## What the task asks
All entries are to be retyped without alteration.

Supplied entries START

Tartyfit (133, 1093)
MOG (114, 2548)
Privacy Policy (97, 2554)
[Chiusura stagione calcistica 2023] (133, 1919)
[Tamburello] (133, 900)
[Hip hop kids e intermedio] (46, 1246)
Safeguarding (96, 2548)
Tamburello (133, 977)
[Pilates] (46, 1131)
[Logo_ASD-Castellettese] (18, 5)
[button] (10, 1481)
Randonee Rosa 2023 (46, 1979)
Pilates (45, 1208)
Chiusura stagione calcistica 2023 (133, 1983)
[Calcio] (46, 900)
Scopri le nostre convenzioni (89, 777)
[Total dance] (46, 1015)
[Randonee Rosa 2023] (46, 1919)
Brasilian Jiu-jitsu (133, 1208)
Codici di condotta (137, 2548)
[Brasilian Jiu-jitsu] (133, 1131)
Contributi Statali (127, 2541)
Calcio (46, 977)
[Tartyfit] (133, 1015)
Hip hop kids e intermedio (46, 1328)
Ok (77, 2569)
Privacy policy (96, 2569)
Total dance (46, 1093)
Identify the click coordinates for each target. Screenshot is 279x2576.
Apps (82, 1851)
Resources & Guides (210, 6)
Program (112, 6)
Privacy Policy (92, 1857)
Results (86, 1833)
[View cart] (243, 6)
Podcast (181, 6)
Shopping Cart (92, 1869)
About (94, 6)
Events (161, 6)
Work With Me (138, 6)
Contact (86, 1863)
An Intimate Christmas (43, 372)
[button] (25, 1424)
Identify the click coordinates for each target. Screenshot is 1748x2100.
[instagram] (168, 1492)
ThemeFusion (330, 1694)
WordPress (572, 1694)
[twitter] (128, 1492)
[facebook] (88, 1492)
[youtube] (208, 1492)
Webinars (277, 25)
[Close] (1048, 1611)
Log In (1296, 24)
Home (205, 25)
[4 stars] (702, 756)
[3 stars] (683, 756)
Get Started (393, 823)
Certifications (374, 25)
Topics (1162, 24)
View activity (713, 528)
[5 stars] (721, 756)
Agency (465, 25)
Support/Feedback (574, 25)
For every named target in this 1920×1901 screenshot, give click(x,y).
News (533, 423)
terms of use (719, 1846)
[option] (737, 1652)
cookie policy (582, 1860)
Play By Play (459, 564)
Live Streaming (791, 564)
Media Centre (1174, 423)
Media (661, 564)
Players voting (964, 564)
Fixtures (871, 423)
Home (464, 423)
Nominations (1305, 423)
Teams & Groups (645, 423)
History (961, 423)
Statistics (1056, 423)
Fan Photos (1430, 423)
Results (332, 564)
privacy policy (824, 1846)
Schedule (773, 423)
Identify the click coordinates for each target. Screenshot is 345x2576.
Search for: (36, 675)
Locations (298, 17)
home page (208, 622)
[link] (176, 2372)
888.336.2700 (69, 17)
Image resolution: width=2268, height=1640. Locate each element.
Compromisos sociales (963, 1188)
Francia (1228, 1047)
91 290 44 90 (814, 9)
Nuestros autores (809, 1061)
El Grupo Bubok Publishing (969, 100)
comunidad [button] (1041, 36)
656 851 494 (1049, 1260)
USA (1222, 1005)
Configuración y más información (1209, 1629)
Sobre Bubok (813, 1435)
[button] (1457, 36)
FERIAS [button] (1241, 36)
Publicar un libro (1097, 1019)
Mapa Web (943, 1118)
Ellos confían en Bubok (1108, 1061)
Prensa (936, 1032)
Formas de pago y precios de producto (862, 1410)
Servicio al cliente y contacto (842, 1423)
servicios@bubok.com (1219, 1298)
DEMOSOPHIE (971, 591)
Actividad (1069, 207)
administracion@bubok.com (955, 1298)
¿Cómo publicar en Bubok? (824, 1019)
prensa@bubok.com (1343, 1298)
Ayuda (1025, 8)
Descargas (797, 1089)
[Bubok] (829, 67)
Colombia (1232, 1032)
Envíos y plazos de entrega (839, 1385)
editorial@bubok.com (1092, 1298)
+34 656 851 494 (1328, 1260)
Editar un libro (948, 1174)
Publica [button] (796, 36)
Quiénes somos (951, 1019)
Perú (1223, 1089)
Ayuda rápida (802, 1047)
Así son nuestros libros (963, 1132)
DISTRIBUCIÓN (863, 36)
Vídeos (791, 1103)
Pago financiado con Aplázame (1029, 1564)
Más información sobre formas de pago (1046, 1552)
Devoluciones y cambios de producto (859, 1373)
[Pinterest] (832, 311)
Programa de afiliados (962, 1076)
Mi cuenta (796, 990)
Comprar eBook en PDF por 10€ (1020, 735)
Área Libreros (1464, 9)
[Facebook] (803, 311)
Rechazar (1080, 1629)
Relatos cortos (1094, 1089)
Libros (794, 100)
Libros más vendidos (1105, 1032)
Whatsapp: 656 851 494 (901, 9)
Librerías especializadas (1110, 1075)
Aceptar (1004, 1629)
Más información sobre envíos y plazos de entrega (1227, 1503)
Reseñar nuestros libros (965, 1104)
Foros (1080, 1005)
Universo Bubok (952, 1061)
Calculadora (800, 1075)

Supplied entries END

## Exercise solution
Tartyfit (133, 1093)
MOG (114, 2548)
Privacy Policy (97, 2554)
[Chiusura stagione calcistica 2023] (133, 1919)
[Tamburello] (133, 900)
[Hip hop kids e intermedio] (46, 1246)
Safeguarding (96, 2548)
Tamburello (133, 977)
[Pilates] (46, 1131)
[Logo_ASD-Castellettese] (18, 5)
[button] (10, 1481)
Randonee Rosa 2023 (46, 1979)
Pilates (45, 1208)
Chiusura stagione calcistica 2023 (133, 1983)
[Calcio] (46, 900)
Scopri le nostre convenzioni (89, 777)
[Total dance] (46, 1015)
[Randonee Rosa 2023] (46, 1919)
Brasilian Jiu-jitsu (133, 1208)
Codici di condotta (137, 2548)
[Brasilian Jiu-jitsu] (133, 1131)
Contributi Statali (127, 2541)
Calcio (46, 977)
[Tartyfit] (133, 1015)
Hip hop kids e intermedio (46, 1328)
Ok (77, 2569)
Privacy policy (96, 2569)
Total dance (46, 1093)
Identify the click coordinates for each target. Screenshot is 279x2576.
Apps (82, 1851)
Resources & Guides (210, 6)
Program (112, 6)
Privacy Policy (92, 1857)
Results (86, 1833)
[View cart] (243, 6)
Podcast (181, 6)
Shopping Cart (92, 1869)
About (94, 6)
Events (161, 6)
Work With Me (138, 6)
Contact (86, 1863)
An Intimate Christmas (43, 372)
[button] (25, 1424)
Identify the click coordinates for each target. Screenshot is 1748x2100.
[instagram] (168, 1492)
ThemeFusion (330, 1694)
WordPress (572, 1694)
[twitter] (128, 1492)
[facebook] (88, 1492)
[youtube] (208, 1492)
Webinars (277, 25)
[Close] (1048, 1611)
Log In (1296, 24)
Home (205, 25)
[4 stars] (702, 756)
[3 stars] (683, 756)
Get Started (393, 823)
Certifications (374, 25)
Topics (1162, 24)
View activity (713, 528)
[5 stars] (721, 756)
Agency (465, 25)
Support/Feedback (574, 25)
For every named target in this 1920×1901 screenshot, give click(x,y).
News (533, 423)
terms of use (719, 1846)
[option] (737, 1652)
cookie policy (582, 1860)
Play By Play (459, 564)
Live Streaming (791, 564)
Media Centre (1174, 423)
Media (661, 564)
Players voting (964, 564)
Fixtures (871, 423)
Home (464, 423)
Nominations (1305, 423)
Teams & Groups (645, 423)
History (961, 423)
Statistics (1056, 423)
Fan Photos (1430, 423)
Results (332, 564)
privacy policy (824, 1846)
Schedule (773, 423)
Identify the click coordinates for each target. Screenshot is 345x2576.
Search for: (36, 675)
Locations (298, 17)
home page (208, 622)
[link] (176, 2372)
888.336.2700 (69, 17)
Image resolution: width=2268, height=1640. Locate each element.
Compromisos sociales (963, 1188)
Francia (1228, 1047)
91 290 44 90 (814, 9)
Nuestros autores (809, 1061)
El Grupo Bubok Publishing (969, 100)
comunidad [button] (1041, 36)
656 851 494 (1049, 1260)
USA (1222, 1005)
Configuración y más información (1209, 1629)
Sobre Bubok (813, 1435)
[button] (1457, 36)
FERIAS [button] (1241, 36)
Publicar un libro (1097, 1019)
Mapa Web (943, 1118)
Ellos confían en Bubok (1108, 1061)
Prensa (936, 1032)
Formas de pago y precios de producto (862, 1410)
Servicio al cliente y contacto (842, 1423)
servicios@bubok.com (1219, 1298)
DEMOSOPHIE (971, 591)
Actividad (1069, 207)
administracion@bubok.com (955, 1298)
¿Cómo publicar en Bubok? (824, 1019)
prensa@bubok.com (1343, 1298)
Ayuda (1025, 8)
Descargas (797, 1089)
[Bubok] (829, 67)
Colombia (1232, 1032)
Envíos y plazos de entrega (839, 1385)
editorial@bubok.com (1092, 1298)
+34 656 851 494 (1328, 1260)
Editar un libro (948, 1174)
Publica [button] (796, 36)
Quiénes somos (951, 1019)
Perú (1223, 1089)
Ayuda rápida (802, 1047)
Así son nuestros libros (963, 1132)
DISTRIBUCIÓN (863, 36)
Vídeos (791, 1103)
Pago financiado con Aplázame (1029, 1564)
Más información sobre formas de pago (1046, 1552)
Devoluciones y cambios de producto (859, 1373)
[Pinterest] (832, 311)
Programa de afiliados (962, 1076)
Mi cuenta (796, 990)
Comprar eBook en PDF por 10€ (1020, 735)
Área Libreros (1464, 9)
[Facebook] (803, 311)
Rechazar (1080, 1629)
Relatos cortos (1094, 1089)
Libros (794, 100)
Libros más vendidos (1105, 1032)
Whatsapp: 656 851 494 (901, 9)
Librerías especializadas (1110, 1075)
Aceptar (1004, 1629)
Más información sobre envíos y plazos de entrega (1227, 1503)
Reseñar nuestros libros (965, 1104)
Foros (1080, 1005)
Universo Bubok (952, 1061)
Calculadora (800, 1075)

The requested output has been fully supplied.